──────── DATASET ROWS
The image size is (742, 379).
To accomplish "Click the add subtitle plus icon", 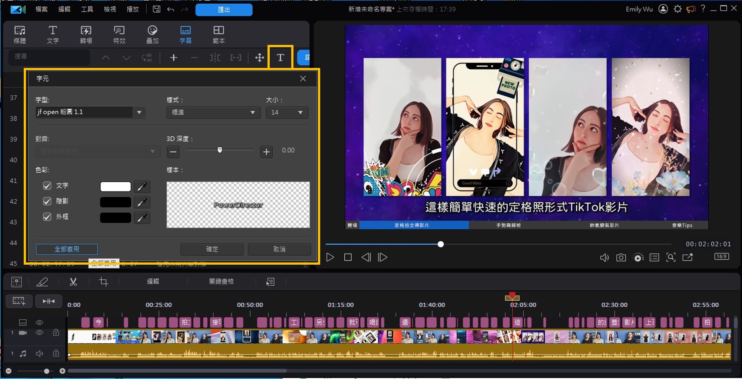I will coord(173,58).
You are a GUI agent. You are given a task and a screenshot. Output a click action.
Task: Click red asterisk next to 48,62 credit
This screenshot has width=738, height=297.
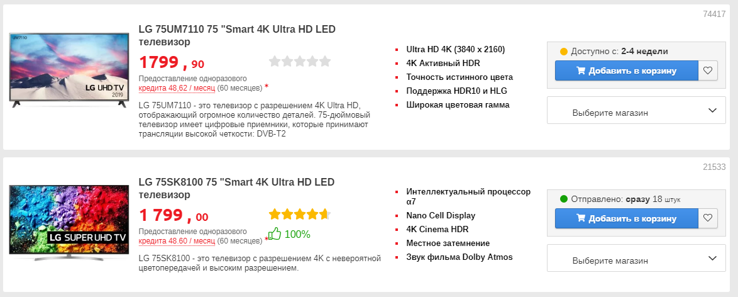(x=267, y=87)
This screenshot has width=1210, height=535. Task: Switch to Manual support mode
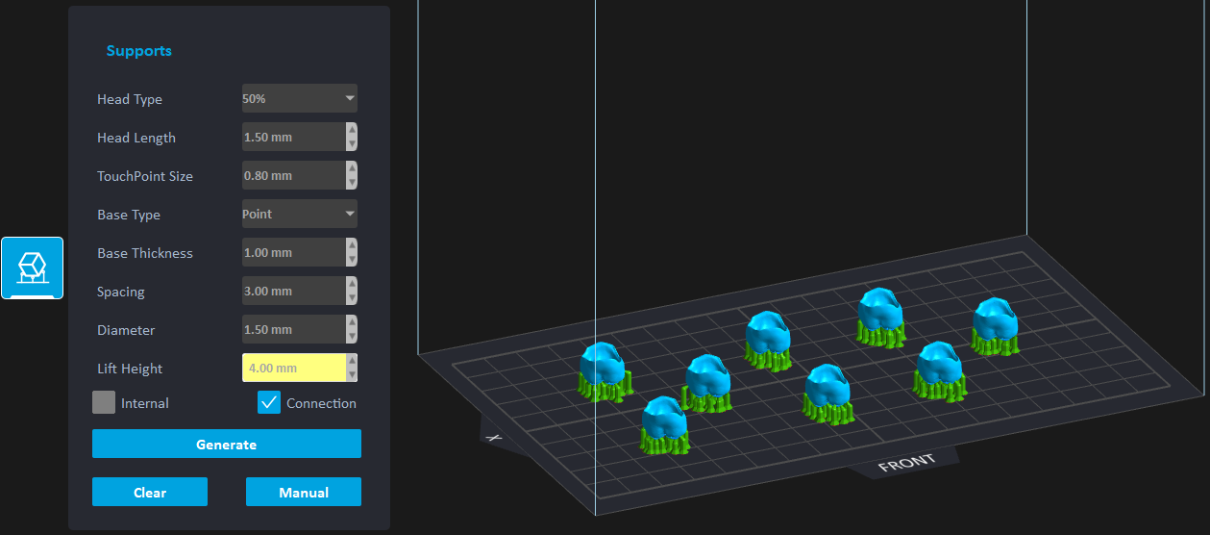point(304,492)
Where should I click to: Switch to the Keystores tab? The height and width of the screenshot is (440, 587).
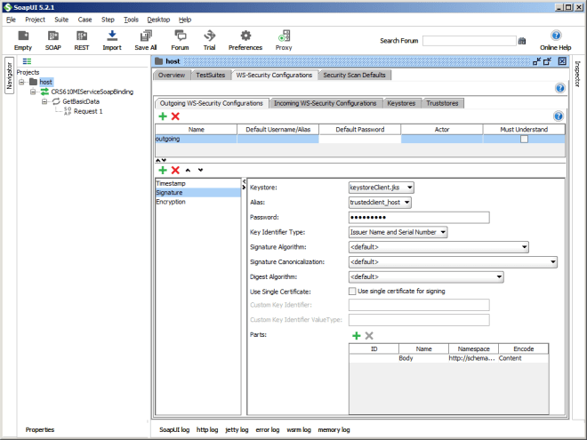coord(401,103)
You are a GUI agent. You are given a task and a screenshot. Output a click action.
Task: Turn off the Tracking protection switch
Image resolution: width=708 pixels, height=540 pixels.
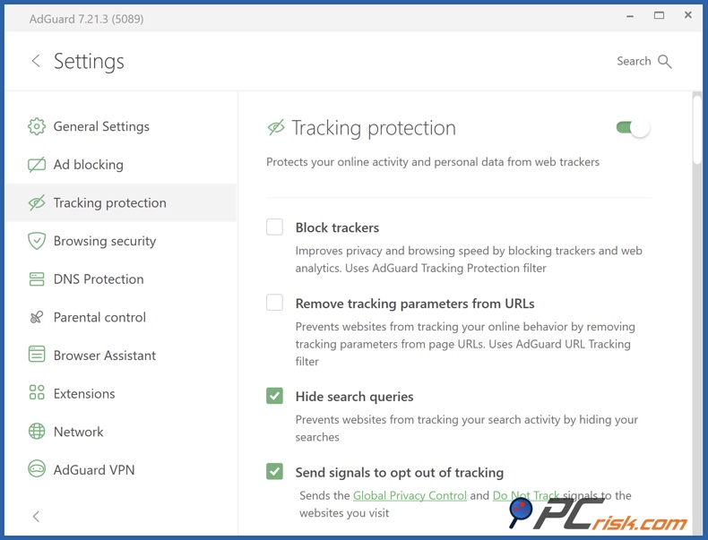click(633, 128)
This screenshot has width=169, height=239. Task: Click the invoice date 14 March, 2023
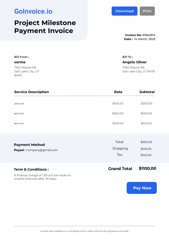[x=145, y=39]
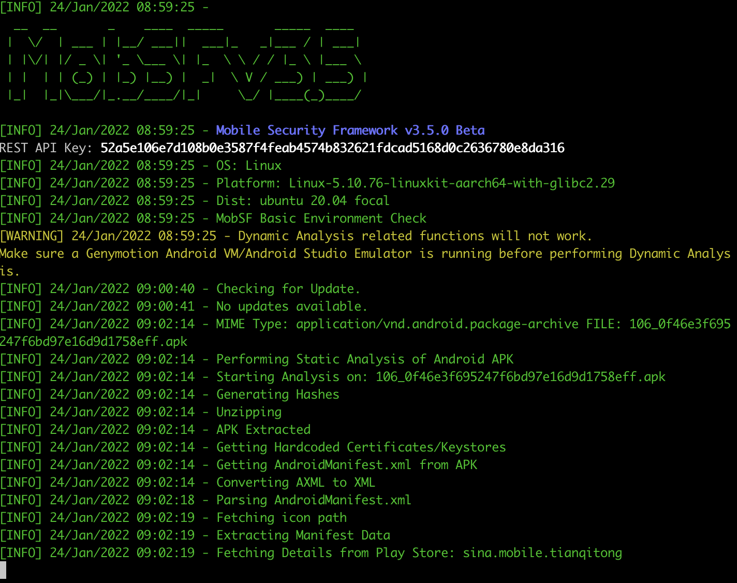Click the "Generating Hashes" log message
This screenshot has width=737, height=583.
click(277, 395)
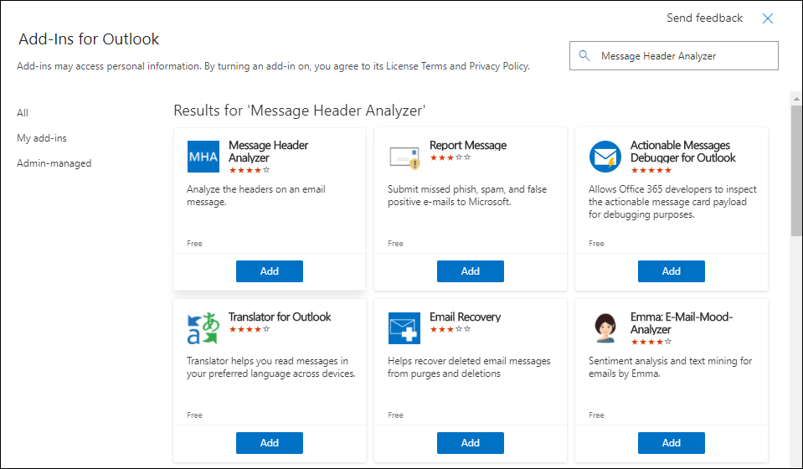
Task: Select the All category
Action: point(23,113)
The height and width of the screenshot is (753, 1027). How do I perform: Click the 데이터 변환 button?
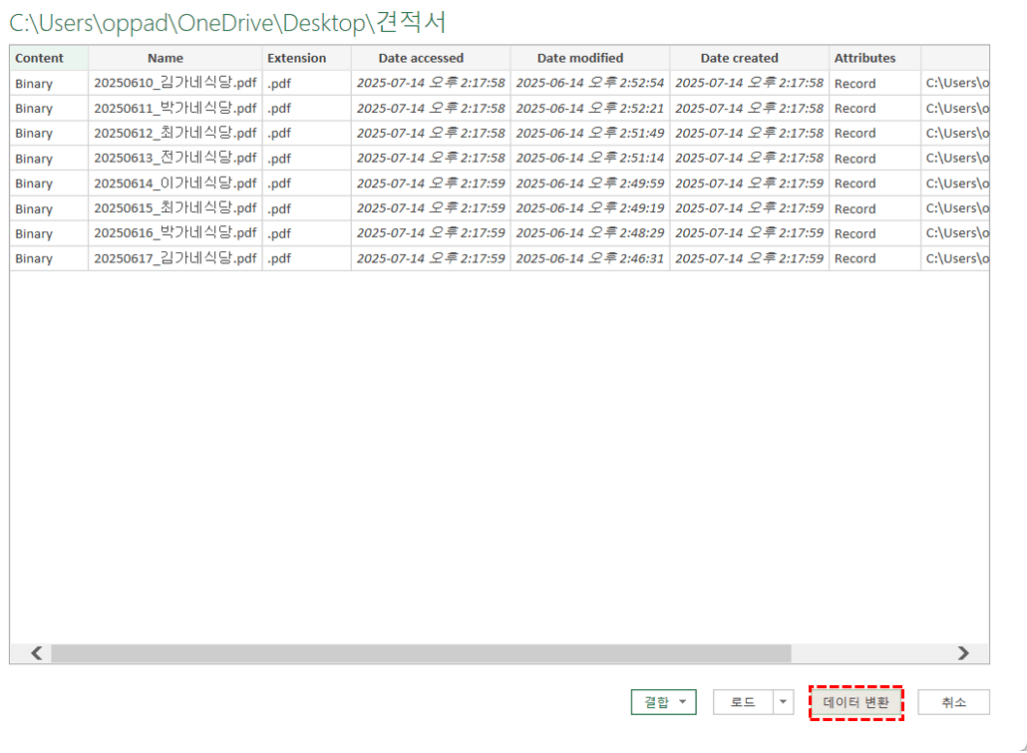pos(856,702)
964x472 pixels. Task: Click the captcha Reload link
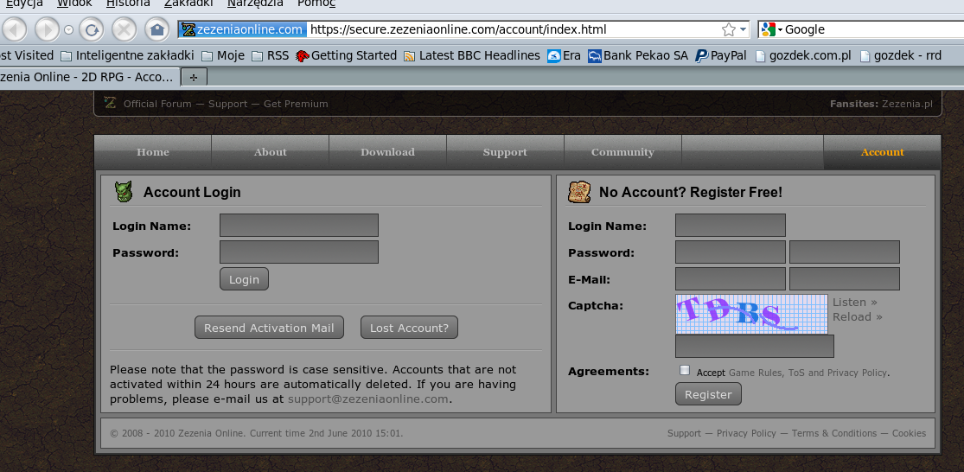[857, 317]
────────────────
## WHAT IS EXPECTED
Please give the lines from the one containing "This screenshot has width=169, height=239." through the end of the material as a numbered list, skipping blank lines. Leave the pictures out of your answer.

## EXERCISE OUTPUT
1. This screenshot has width=169, height=239. Task: Click the invoice date 14 March, 2023
2. [x=145, y=39]
3. Click the "Generating Hashes" log message
4. This screenshot has width=737, height=583.
5. click(277, 395)
6. Task: Select the All category
7. Action: point(23,113)
8. The height and width of the screenshot is (753, 1027). How do I perform: Click the 데이터 변환 button?
9. pos(856,702)
10. 964x472 pixels. Task: Click the captcha Reload link
11. [857, 317]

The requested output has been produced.